Wow. That diagram is hilarious and painful at the same time.
Around here, opposition to bike lanes is something that I'm mildly sympathetic to, because it's really not about the bike lanes, but about who is viewed as a "desirable" city resident.
It's called "Bay Area Bike Share", but I see the acronym BABS nowhere.
I'm puzzled by people who seem to be arguing against their own self-interest. If biking becomes more enjoyable and as a result fewer people drive, don't the drivers also benefit?
There's a fight in my city between an outer suburb and the downtown, about paying for a subway extension. The whole thing seems absurd - both parties benefit. The city has fewer people driving downtown, and the suburb becomes more accessible (higher property values) and there is less competition on the roads leading into the city.
Maybe it's just arguing for the sake of arguing.
They are using identical models.
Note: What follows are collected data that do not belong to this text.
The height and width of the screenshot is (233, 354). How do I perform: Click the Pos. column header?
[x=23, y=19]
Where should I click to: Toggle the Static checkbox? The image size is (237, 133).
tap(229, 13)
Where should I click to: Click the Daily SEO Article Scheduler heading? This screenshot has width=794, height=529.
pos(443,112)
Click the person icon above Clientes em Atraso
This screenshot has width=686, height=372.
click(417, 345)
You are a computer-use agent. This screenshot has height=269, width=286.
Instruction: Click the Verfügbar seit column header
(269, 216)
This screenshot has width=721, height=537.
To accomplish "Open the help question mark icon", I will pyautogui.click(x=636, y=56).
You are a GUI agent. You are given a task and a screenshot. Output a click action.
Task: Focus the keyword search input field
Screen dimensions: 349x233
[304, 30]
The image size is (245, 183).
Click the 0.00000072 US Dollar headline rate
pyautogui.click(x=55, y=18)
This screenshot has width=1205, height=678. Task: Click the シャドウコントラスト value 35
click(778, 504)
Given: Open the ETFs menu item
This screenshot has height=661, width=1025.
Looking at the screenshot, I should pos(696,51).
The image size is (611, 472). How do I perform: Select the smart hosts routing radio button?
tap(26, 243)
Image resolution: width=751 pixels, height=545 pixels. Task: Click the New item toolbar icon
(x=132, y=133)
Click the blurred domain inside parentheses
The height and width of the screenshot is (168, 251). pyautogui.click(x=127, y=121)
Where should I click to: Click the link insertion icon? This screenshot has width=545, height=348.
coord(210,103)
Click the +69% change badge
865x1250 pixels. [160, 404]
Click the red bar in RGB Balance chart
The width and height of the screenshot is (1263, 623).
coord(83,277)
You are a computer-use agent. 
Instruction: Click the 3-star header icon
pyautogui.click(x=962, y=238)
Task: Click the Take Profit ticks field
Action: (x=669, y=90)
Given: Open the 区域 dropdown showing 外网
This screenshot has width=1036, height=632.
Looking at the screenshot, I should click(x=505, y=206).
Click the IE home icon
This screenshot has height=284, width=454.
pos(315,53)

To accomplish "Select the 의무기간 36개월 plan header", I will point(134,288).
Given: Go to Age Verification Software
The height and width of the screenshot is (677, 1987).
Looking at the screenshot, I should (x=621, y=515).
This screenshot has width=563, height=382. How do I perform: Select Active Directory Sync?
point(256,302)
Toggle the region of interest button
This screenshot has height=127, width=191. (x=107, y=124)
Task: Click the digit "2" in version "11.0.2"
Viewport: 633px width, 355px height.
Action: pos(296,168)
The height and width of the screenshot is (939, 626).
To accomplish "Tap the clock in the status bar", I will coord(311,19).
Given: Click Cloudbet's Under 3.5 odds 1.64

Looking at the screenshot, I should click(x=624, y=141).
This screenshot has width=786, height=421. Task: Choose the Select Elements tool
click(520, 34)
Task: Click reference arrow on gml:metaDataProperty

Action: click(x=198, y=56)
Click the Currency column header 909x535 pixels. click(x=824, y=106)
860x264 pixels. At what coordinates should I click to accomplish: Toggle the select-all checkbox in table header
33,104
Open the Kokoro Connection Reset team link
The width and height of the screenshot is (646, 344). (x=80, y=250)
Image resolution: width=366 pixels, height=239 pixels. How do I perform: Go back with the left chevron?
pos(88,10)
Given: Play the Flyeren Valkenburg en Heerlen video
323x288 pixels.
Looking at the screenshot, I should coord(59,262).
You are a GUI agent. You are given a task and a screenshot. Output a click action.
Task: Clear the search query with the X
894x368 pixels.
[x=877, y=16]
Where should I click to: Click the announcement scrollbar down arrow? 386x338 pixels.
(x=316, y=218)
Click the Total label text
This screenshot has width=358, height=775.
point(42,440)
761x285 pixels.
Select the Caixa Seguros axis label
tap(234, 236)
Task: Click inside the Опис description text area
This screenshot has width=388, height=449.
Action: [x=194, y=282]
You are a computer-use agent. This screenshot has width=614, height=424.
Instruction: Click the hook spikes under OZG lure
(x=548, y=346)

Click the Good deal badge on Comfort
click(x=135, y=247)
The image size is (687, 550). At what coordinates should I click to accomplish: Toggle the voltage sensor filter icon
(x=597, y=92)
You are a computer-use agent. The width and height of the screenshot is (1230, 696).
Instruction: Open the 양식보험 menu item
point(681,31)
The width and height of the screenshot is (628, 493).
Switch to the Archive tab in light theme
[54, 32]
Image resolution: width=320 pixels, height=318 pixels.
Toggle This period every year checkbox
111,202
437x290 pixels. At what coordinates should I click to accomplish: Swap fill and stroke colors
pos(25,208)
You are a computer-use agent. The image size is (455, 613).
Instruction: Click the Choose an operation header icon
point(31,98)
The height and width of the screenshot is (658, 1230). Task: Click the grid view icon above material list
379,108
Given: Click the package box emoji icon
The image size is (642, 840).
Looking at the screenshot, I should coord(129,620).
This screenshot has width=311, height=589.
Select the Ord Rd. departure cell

One of the reasons NYC's took so long to roll out is that the factory has limited capacity.
Oddly enough it sounds like NYC's is using different software, which explains some of the current bugginess.
I haven't tried using the basket but it seems reasonably good for putting a backpack or something into, and also indestructible, which is presumably a big part of the point.
the suburb becomes more accessible (higher property values)
Ah, but nay! More accessible to people who DON'T OWN A CAR? You want them walking around? That is not the image of the suburb I moved to, thank you very much.
Yea. People deliberate fight transit to make it impossible for anybody to who can't pay for a car to live there.
You've seen the bike share venn diagram explaining conservative hatred?
It looks like most of them are using identical models. Our baskets (still sideless) seem a bit bigger though.
Someone's making a regular basket for those things, because ours have them.
23: not before it was the only link in the OP.
24: oh huh, no, those are a different model. Interesting!
17: Around here, opposition to bike lanes is something that I'm mildly sympathetic to, because it's really not about the bike lanes, but about who is viewed as a "desirable" city resident.
Spin this out a bit? I'm figuring that it's got something to do with bicyclists being viewed as middle class white people who the city government wants to cater to, but while I can get from there to sympathizing with people who oppose bike lines, I can't quite get to sympathizing with their opposition, if you see what I mean.
I haven't tried using the basket but it seems reasonably good for putting a backpack or something into, and also indestructible, which is presumably a big part of the point.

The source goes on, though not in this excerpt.